The Hash strategy. The purpose of this strategy is to reduce the chance of hotspots (shards that receive a disproportionate amount of load). It distributes the data across the shards in a way that achieves a balance between the size of each shard and the average load that each shard will encounter. The sharding logic computes the shard to store an item in based on a hash of one or more attributes of the data. The chosen hashing function should distribute data evenly across the shards, possibly by introducing some random element into the computation. The next figure illustrates sharding tenant data based on a hash of tenant IDs.

The three sharding strategies have the following advantages and considerations:

  • Lookup. This offers more control over the way that shards are configured and used. Using virtual shards reduces the impact when rebalancing data because new physical partitions can be added to even out the workload. The mapping between a virtual shard and the physical partitions that implement the shard can be modified without affecting application code that uses a shard key to store and retrieve data. Looking up shard locations can impose an additional overhead.

  • Range. This is easy to implement and works well with range queries because they can often fetch multiple data items from a single shard in a single operation. This strategy offers easier data management. For example, if users in the same region are in the same shard, updates can be scheduled in each time zone based on the local load and demand pattern. However, this strategy doesn't provide optimal balancing between shards. Rebalancing shards is difficult and might not resolve the problem of uneven load if the majority of activity is for adjacent shard keys.

  • Hash. This strategy offers a better chance of more even data and load distribution. Request routing can be accomplished directly by using the hash function. There's no need to maintain a map. Note that computing the hash might impose an additional overhead. Also, rebalancing shards is difficult.

Most common sharding systems implement one of the approaches described above, but you should also consider the business requirements of your applications and their patterns of data usage. For example, in a multi-tenant application:

  • You can shard data based on workload. You could segregate the data for highly volatile tenants in separate shards. The speed of data access for other tenants might be improved as a result.

  • You can shard data based on the location of tenants. You can take the data for tenants in a specific geographic region offline for backup and maintenance during off-peak hours in that region, while the data for tenants in other regions remains online and accessible during their business hours.

  • High-value tenants could be assigned their own private, high performing, lightly loaded shards, whereas lower-value tenants might be expected to share more densely-packed, busy shards.
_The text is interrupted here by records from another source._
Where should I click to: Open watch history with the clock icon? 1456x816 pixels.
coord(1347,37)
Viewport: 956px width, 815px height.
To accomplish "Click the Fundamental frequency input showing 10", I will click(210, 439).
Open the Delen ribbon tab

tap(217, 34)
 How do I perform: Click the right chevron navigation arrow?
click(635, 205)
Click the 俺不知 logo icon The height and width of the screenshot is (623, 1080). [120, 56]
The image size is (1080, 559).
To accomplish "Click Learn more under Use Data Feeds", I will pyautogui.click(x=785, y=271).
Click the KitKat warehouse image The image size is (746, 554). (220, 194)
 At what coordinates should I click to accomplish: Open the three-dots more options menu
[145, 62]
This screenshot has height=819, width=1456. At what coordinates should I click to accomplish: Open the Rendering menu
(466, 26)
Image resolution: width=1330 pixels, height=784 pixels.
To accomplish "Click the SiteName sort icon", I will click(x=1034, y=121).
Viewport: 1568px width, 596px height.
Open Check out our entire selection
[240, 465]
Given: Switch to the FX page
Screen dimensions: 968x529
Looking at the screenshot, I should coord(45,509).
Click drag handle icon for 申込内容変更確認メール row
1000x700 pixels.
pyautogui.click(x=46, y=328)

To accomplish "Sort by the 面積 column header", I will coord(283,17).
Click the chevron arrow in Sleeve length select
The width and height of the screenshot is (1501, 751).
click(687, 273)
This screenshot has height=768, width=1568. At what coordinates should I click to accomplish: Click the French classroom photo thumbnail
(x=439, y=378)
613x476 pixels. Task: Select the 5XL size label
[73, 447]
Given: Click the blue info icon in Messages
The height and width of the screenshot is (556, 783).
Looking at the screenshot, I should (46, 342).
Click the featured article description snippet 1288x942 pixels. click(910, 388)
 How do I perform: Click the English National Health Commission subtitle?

  • The data for tenants that need a high degree of data isolation and privacy can be stored on a completely separate server.

(7) Static Content Hosting pattern

 

Deploy static content to a cloud-based storage service that can deliver them directly to the client. This can reduce the need for potentially expensive compute instances.

Consider the following points when deciding how to implement this pattern:

  • The hosted storage service must expose an HTTP endpoint that users can access to download the static resources. Some storage services also support HTTPS, so it's possible to host resources in storage services that require SSL.

  • For maximum performance and availability, consider using a content delivery network (CDN) to cache the contents of the storage container in multiple datacenters around the world. However, you'll likely have to pay for using the CDN.

  • Storage accounts are often geo-replicated by default to provide resiliency against events that might affect a datacenter. This means that the IP address might change, but the URL will remain the same.

  • When some content is located in a storage account and other content is in a hosted compute instance, it becomes more challenging to deploy and update the application. You might have to perform separate deployments, and version the application and content to manage it more easily—especially when the static content includes script files or UI components. However, if only static resources have to be updated, they can simply be uploaded to the storage account without needing to redeploy the application package.

  • Storage services might not support the use of custom domain names. In this case it's necessary to specify the full URL of the resources in links because they'll be in a different domain from the dynamically-generated content containing the links.

  • The storage containers must be configured for public read access, but it's vital to ensure that they aren't configured for public write access to prevent users being able to upload content.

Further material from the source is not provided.